BrainDead Is Open
Cookies and milk could upstage beer at now-open BrainDead Brewing in Deep Ellum
In Dallas' biggest beer news since the advent of the crowler, March 3 marks the opening of BrainDead Brewing, the new brewery-brewpub in Deep Ellum.
BrainDead is the craft beer project from Sam Wynne, Jeff Fryman, brewer Andrew Huerter and chef David Pena that's been in the works for more than a year. The quartet hosted a series of friends-and-family events over the weekend that welcomed just every food-and-beverage professional in town.
They're featuring 42 taps, a dozen of which are their own beers made onsite. Patrons can also take beer to-go in growlers, although BrainDead has yet to start brewing. As for the food, Pena calls his menu "eclectic but cohesive."
One talker on the menu is the cookies and milk. Chef David Pena adds brewers' oats to his cookie dough, and the milk is a warm chocolate milk made with chocolate syrup, cream and stout beer.
"I wanted to make sure there was a little something for everyone, from vegan and vegetarian to straight-up from Texas," he says. (Guess that means meat.)
Starters include chili with brisket, housemade chicharrones, queso in "regular" (with meat) and "veggie" (though not vegan). There are Brussels sprouts with queso, chips and salsa, roasted cauliflower, and a charcuterie board.
Salads include one with fish and another with "drunken" steak. Among the sandwiches are a burger, Cajun-smoked turkey and beer-brined chicken. A quartet of entrées includes mussels, a pork chop and smoked turkey leg.
Pena says that other than the breads, which they get from Village Baking Co., he makes everything in-house. He also has two fryers, one "vegetarian" and one not.
"So the chips and salsa come in a veggie version, where the chips are fried in soybean oil," Pena says. "Otherwise the chips are fried in lard. One of my fryers is dedicated to lard. That's what I do at home. It's as authentic a queso as I can make without going to Mexico."
His burger is a blend of brisket, Kobe beef and house-made bacon, topped with a stout mustard, tomato, bibb lettuce, fried shallots and cheddar-onion jam. But the dish that he says "everybody is crazy for" is the chili.
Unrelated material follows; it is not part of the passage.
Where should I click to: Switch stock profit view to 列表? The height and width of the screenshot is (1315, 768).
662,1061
"We competed in a chili cook-off recently at Luck at Trinity Groves and won," he says. "It's brisket chili that I make in my grandfather's 50-year-old cast iron pot, so it gets a nice beautiful char. I simmer it for four hours and serve it in cast iron skillet garnished with Fritos."
His roasted cauliflower appetizer is broiled without oil — "so that it gets hot spots," he says — then tossed in a honey-curry vinaigrette with Parmesan cheese. If they have a signature dish, it's the pork shop, brined in beer, then smoked, then grilled to order and painted with chipotle barbecue sauce. It comes with collard greens and poblano queso cornbread.
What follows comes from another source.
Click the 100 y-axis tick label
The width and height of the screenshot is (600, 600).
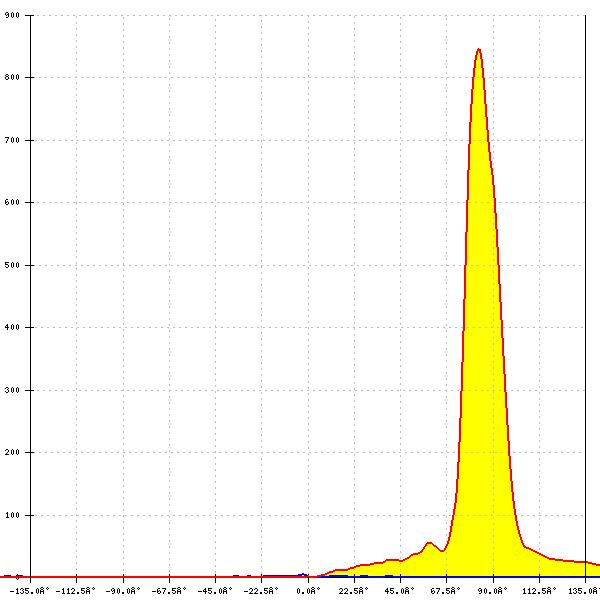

There are two desserts, including a glorified "millionaire pie" with cream cheese, grilled pineapple and pecans on a graham-cracker crust. But the talker is the cookies with milk. He adds brewers' oats to his cookie dough, which he says gives the baked cookie an uneven texture that's light and fluffy yet crumbles easily. The milk is a warm chocolate milk made with chocolate syrup, cream and stout beer.
"You dip the cookies in milk so that whatever falls off goes into the milk, and you get that cookie milk experience from when you were a child," he says.
BrainDead is open Monday-Wednesday, 11 am-midnight; Thursday-Saturday, 11 am-2 am; and Sunday, noon-midnight.